(Collected data)
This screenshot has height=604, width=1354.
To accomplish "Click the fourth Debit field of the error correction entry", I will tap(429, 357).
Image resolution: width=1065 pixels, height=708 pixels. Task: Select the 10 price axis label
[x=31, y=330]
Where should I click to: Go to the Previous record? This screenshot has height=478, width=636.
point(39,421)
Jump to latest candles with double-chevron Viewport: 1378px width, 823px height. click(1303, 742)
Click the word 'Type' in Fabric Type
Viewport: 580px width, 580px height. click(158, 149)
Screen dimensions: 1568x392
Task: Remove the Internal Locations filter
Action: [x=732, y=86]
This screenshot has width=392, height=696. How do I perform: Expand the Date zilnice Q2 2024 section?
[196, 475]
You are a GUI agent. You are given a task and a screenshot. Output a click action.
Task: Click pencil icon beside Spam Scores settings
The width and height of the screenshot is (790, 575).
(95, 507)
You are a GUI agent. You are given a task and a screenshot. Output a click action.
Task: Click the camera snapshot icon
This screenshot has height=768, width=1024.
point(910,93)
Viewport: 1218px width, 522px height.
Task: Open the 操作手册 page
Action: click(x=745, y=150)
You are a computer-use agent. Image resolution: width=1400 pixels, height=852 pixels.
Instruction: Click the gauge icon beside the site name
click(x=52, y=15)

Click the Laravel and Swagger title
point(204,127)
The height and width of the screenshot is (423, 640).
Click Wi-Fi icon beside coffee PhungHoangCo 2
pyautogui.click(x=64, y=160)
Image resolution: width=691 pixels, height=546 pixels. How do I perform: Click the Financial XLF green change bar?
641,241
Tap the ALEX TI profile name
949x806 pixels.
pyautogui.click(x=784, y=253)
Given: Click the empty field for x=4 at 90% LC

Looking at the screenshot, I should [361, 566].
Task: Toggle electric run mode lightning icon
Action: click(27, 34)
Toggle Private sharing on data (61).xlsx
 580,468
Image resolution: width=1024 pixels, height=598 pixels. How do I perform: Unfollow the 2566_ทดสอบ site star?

▶ [TASK GOAL]:
From the records above, give again exactly the lines running from the line with "The width and" to the line with "Task: Click the camera snapshot icon", inclusive.

▶ [REPLY]:
The width and height of the screenshot is (790, 575).
(95, 507)
You are a GUI agent. You are given a task and a screenshot. Output a click action.
Task: Click the camera snapshot icon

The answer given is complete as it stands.